## Ejercicios propuestos
a) Enumera todos los gerundios que aparecen en el texto sobre las tardes de verano en el pueblo.
b) Reproduce sin cambios el fragmento del texto sobre las tardes de verano en el pueblo que empieza en "Agustín tocaba la" y termina en "fuera la siesta.".

## Texto proporcionado
--------

Cuando era adolescente y pasaba las vacaciones de verano en mi pueblo tuve un buen amigo —Agustín, se llamaba—, del que aprendí algo muy importante sobre la rutina en general y sobre su rémora, que como antes decía no es otra cosa que el aburrimiento.  Muchos de aquellos días, cuando todo el mundo descansaba después de la comida y el pueblo entero se sumía en una quietud y un silencio como jamás he conocido en ningún otro lugar, solía ir a su casa para hacer cualquier cosa con tal de entretenerme y sobrellevar mejor la abulia que me asaltaba cada tarde hasta bien entradas las ocho; que de eso se trataba al fin y al cabo.
Agustín tocaba la guitarra y a menudo me lo encontraba sentado en el tranquillo de la puerta que abría su casa al patio, bajo la parra, ensayando algunos acordes o tocando algo de los Beatles. Recuerdo que lo hacia rozando apenas las cuerdas con las yemas de los dedos para no molestar a nadie ya que cualquiera que tuviera dos dedos de frente, algo que por supuesto no nos incluía a nosotros, no hacía en ese momento otra cosa que no fuera la siesta.

--------

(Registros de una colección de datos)
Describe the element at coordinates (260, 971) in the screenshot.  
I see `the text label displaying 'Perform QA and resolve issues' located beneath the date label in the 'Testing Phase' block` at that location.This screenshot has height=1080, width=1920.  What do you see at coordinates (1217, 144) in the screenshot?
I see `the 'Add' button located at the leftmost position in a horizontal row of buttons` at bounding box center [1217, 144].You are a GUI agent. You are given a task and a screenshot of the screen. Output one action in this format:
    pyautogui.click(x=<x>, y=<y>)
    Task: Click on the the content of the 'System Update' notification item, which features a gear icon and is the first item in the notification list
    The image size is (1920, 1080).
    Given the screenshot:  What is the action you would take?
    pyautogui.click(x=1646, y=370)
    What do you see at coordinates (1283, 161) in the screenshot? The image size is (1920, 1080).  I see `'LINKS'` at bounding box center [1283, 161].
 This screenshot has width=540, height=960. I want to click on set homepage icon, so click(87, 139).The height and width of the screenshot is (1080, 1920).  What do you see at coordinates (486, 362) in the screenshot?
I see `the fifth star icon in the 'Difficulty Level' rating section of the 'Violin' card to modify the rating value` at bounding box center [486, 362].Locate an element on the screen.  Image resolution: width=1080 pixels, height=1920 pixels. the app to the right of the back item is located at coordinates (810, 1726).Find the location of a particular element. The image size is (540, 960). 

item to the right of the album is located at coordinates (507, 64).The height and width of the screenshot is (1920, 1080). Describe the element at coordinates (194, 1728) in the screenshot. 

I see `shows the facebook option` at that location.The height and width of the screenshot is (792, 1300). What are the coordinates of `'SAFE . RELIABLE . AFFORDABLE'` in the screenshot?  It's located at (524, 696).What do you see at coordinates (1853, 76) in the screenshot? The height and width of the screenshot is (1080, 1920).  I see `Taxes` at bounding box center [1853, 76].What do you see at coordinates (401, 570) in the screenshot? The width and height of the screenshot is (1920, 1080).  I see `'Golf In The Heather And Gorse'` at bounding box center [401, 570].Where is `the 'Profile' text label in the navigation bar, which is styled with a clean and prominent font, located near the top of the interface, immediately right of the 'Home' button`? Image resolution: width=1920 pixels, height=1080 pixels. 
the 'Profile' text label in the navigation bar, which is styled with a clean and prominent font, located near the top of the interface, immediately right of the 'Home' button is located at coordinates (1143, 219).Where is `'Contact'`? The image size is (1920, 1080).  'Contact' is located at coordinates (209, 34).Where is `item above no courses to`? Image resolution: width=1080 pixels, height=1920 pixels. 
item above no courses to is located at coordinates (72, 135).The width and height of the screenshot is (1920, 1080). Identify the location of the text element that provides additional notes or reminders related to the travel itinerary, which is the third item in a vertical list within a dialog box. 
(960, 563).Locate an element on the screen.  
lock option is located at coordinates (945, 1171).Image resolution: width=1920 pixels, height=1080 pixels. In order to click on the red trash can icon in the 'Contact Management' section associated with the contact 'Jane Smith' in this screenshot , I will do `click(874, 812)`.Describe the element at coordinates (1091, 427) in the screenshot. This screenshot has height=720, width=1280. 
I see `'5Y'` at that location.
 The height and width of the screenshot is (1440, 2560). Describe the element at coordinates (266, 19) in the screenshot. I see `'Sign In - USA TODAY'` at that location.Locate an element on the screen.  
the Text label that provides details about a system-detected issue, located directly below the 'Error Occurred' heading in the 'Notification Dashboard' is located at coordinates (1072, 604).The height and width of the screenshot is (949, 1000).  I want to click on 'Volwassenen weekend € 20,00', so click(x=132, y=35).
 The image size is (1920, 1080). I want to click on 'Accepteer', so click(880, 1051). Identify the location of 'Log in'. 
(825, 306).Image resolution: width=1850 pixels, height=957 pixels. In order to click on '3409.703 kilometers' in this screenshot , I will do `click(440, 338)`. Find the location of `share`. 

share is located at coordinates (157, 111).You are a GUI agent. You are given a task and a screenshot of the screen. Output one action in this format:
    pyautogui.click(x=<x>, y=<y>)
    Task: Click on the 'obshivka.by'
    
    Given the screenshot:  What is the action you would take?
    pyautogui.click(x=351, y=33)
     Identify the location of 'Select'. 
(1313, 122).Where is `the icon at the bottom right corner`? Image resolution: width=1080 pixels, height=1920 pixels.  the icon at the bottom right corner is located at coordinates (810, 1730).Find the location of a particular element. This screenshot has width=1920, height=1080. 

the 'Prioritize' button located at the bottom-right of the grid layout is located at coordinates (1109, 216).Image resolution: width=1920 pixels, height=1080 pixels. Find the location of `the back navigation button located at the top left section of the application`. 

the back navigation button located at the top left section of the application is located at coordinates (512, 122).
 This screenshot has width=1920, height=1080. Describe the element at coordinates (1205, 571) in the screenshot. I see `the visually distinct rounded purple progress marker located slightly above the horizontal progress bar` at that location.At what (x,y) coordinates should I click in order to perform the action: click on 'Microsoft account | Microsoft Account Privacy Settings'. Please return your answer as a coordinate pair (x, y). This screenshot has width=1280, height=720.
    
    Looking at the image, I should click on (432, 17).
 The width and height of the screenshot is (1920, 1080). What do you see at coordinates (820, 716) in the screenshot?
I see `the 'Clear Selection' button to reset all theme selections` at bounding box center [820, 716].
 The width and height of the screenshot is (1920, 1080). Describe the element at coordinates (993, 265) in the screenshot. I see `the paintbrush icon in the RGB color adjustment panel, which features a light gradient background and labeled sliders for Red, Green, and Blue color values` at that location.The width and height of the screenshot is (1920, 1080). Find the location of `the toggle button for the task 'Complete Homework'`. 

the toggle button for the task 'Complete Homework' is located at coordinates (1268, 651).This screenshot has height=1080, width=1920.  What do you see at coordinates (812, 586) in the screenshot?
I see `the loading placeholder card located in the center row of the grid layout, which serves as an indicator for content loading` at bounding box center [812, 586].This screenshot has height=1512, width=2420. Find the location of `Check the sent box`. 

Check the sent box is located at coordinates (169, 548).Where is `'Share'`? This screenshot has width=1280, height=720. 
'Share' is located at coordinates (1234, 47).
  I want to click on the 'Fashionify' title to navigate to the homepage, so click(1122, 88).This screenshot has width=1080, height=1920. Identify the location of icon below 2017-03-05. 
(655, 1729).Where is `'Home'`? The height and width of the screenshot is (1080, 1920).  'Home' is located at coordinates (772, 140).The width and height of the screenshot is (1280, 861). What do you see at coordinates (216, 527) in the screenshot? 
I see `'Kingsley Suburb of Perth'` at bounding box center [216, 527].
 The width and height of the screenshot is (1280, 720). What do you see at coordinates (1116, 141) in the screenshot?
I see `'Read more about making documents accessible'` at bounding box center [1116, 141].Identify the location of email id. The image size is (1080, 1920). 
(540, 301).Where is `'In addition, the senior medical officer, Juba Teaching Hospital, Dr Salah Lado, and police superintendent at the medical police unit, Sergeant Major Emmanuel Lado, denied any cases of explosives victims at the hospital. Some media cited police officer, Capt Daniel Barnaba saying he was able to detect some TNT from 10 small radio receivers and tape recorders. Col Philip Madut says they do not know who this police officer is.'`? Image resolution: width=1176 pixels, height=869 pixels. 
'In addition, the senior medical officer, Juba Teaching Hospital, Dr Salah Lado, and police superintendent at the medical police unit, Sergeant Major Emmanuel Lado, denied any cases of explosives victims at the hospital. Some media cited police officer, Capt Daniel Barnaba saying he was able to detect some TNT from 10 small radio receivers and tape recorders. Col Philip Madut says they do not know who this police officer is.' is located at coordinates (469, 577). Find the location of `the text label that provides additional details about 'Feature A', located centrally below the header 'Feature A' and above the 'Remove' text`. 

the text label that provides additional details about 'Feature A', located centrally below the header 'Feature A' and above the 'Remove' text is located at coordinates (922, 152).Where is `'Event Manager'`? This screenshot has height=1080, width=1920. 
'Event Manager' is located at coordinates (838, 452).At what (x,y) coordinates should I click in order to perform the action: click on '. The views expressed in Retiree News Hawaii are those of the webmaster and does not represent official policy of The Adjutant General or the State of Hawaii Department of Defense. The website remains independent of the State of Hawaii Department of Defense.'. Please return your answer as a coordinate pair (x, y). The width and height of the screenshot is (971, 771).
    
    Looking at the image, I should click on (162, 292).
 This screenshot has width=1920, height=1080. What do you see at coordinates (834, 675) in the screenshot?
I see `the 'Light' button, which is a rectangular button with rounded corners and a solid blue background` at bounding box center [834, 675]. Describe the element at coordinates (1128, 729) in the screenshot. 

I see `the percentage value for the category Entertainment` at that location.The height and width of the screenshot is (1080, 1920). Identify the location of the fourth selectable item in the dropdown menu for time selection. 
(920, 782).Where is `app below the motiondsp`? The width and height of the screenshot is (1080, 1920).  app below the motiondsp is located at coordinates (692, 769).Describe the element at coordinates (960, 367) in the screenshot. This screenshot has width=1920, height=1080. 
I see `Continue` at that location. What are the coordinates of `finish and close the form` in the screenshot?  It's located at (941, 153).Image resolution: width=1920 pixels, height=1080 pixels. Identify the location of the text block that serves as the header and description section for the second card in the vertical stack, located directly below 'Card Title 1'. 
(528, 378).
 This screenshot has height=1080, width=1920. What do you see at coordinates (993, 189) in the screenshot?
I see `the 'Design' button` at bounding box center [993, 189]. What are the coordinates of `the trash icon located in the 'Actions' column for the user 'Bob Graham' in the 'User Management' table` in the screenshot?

--------

## Soluciones
a) ensayando, tocando, rozando

b)
Agustín tocaba la guitarra y a menudo me lo encontraba sentado en el tranquillo de la puerta que abría su casa al patio, bajo la parra, ensayando algunos acordes o tocando algo de los Beatles. Recuerdo que lo hacia rozando apenas las cuerdas con las yemas de los dedos para no molestar a nadie ya que cualquiera que tuviera dos dedos de frente, algo que por supuesto no nos incluía a nosotros, no hacía en ese momento otra cosa que no fuera la siesta.